10

5.1K 443 27
                                    

Seperti yang disebutkan, keberuntungan selalu berpihak padanya. Lili yang sudah selesai membantu para pelayan akhirnya berhasil keluar dari mansion itu.

Langkah kakinya membawanya menuju pasar yang ternyata tak jauh dari mansion pria itu dan secara kebetulan, ia bertemu dengan salah satu pelayan yang bekerja di mansion Marques. Pelayan itu mengenalnya dan segera membawanya kembali. Dan disinilah sekarang ia berada, di dalam kamarnya yang menenangkan.

Ia baru saja selesai mandi dan makan malam akan diantarkan ke kamarnya. Sembari menunggu makan malam, Lili memutuskan untuk membaca laporan tentang keseharian anak-anak tirinya.

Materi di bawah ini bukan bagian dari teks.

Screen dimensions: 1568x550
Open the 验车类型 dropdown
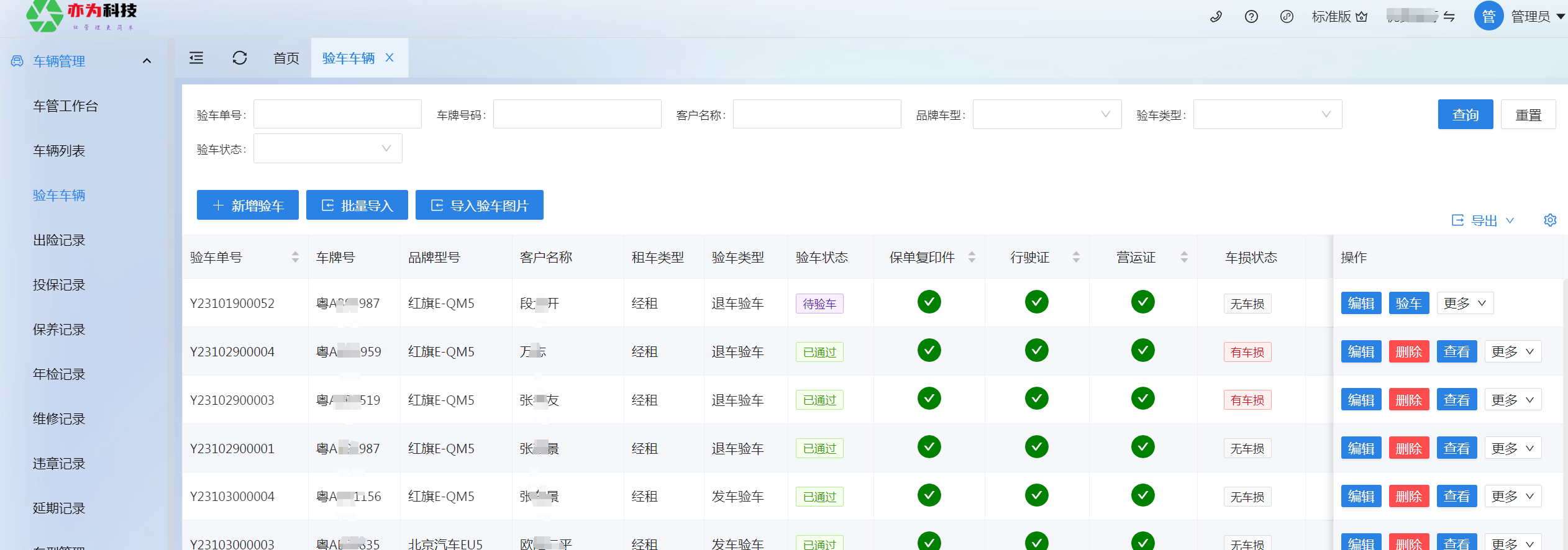pos(1267,114)
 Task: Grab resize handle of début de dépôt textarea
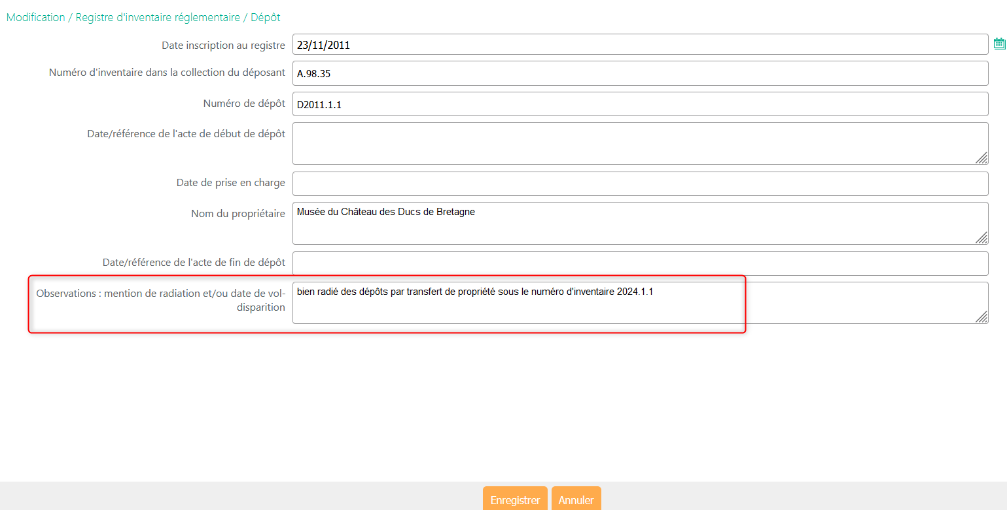(982, 157)
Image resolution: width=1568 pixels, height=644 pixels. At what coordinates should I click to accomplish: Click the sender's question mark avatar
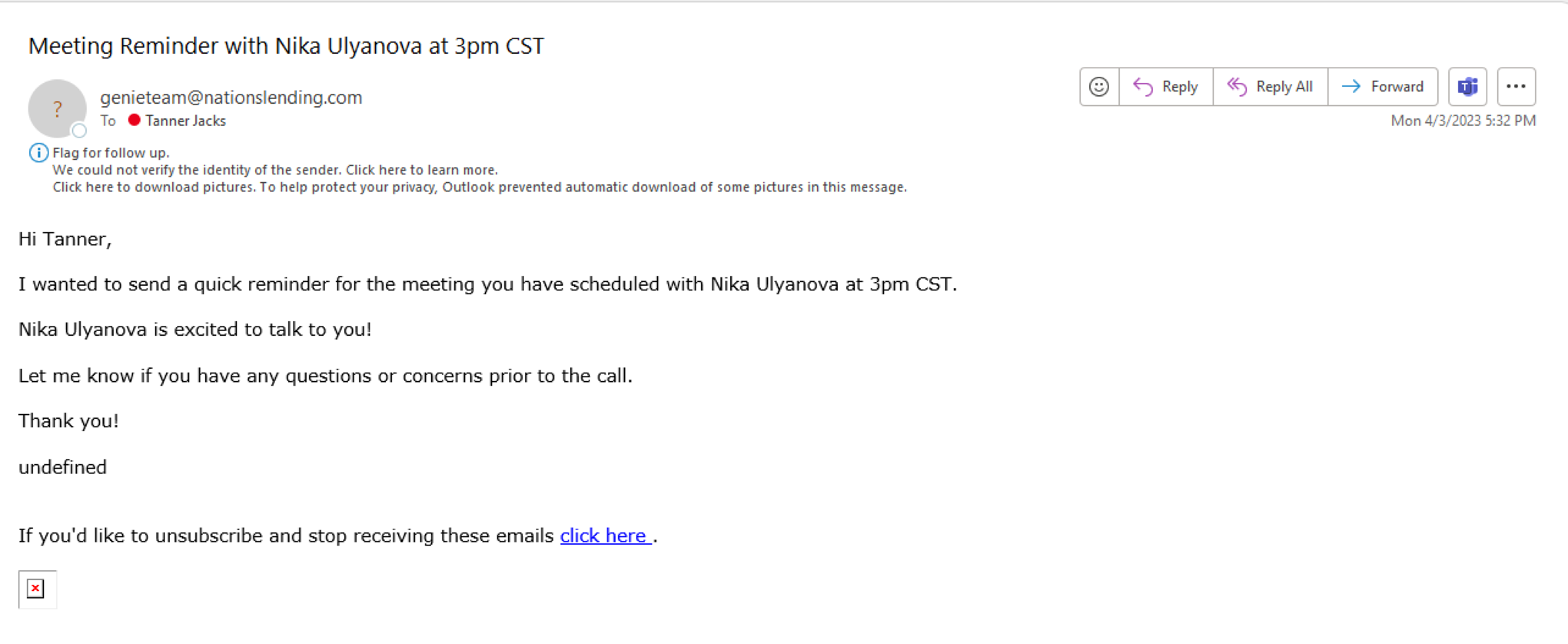pos(57,109)
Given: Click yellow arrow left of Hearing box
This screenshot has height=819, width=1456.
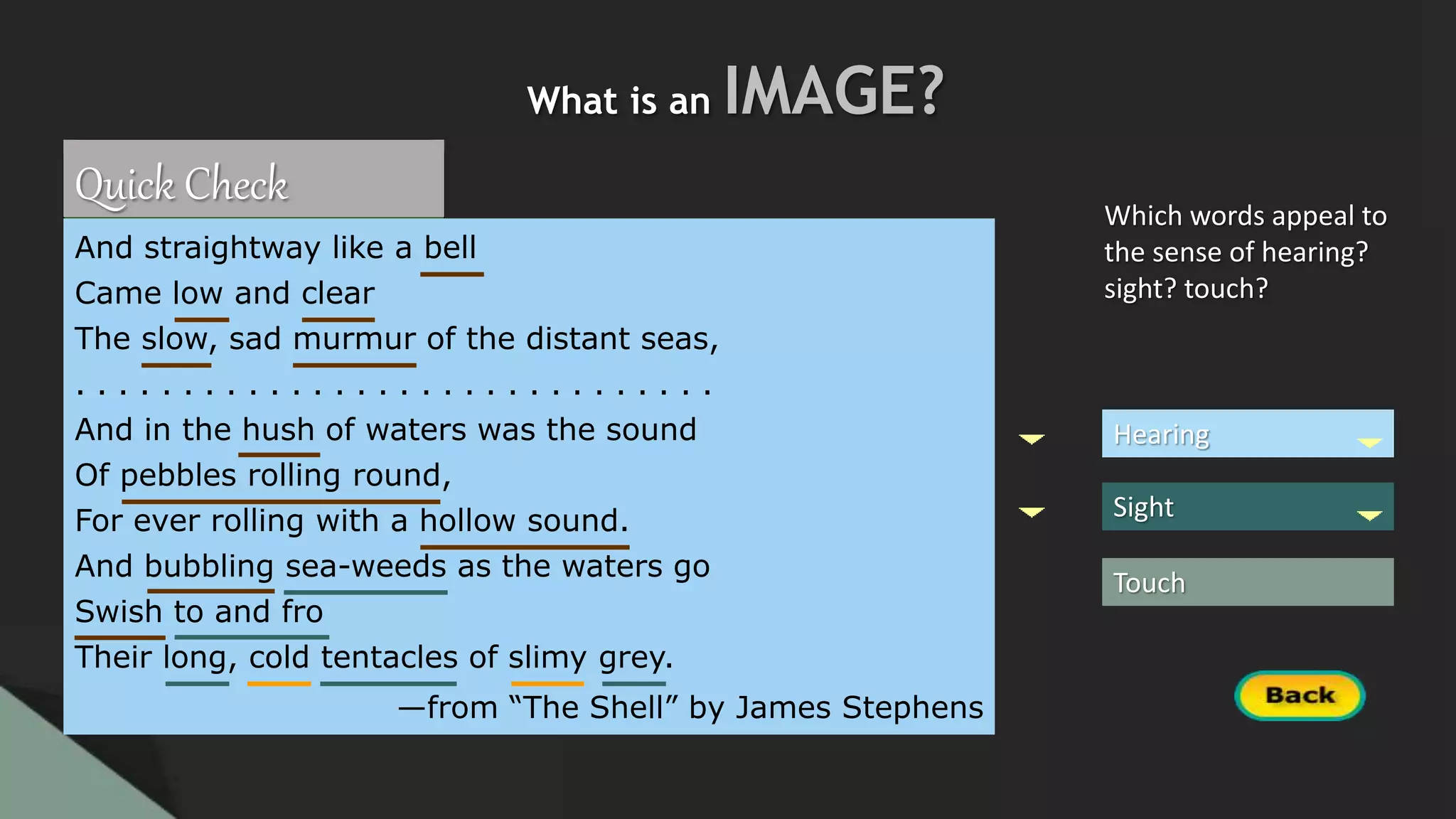Looking at the screenshot, I should pos(1031,439).
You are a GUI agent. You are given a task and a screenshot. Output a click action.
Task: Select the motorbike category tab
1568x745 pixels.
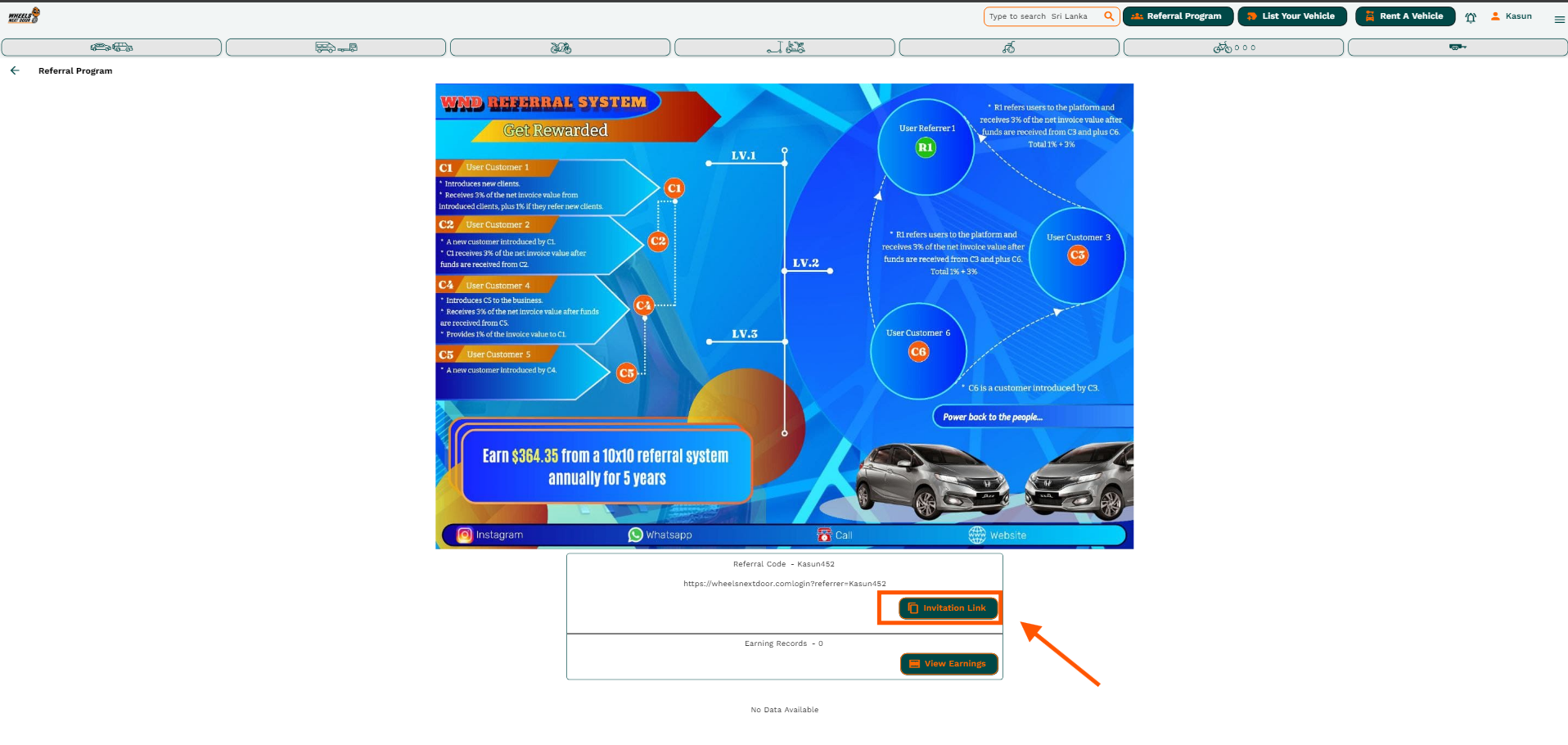pyautogui.click(x=560, y=47)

Ia memang tidak akrab dengan anak-anak tirinya, namun bukan berarti ia tidak peduli sama sekali. Dia lah yang paling memahami bahwa anak-anak yang ia rawat dengan baik dari kecil merupakan investasi besar untuk negara dan karena itulah, ia ingin anak-anak tirinya mendapatkan semua yang mereka butuhkan. Cinta? Lili juga bisa memberi hal itu jika anak-anaknya mau mendekat ke arahnya.

Dalam laporan yang tertulis, anak laki-lakinya tampak tidak suka dengan guru berpedang yang telah ia tunjuk. Anak laki-lakinya merasa kesal padanya karena ia baru saja mengusir paman mereka yang selama ini yang mengajarkannya berpedang.

Menghela napas lelah, Lili sangat tahu bahwa jalan yang akan ia lewati sangat sulit. Andai saja anak laki-lakinya mengetahui apa yang dilakukan pamannya itu. Namun karena Lili tidak ingin ikut campur masalah keluarga anak-anaknya, Lili akhirnya memutuskan untuk tidak memberi tahu anak-anaknya.

Lalu pada dokumen kedua adalah laporan mengenai anak perempuannya yang masih menghabiskan waktu di dalam kamar saja. Apakah ini salah satu cara dia untuk memperlihatkaan ketidaksukaannya atas kehadiran Lili?

Ketika ia masih berkonsentrasi dengan laporan-laporan yang ada di depannya, lampu tiba-tiba padam. Hanya ada sumber cahaya dari balik tirai-tirai kamarnya, yang tampaknya bersumber dari kilatan cahaya petir. Tampaknya akan badai malam ini, pikir Lili termenung.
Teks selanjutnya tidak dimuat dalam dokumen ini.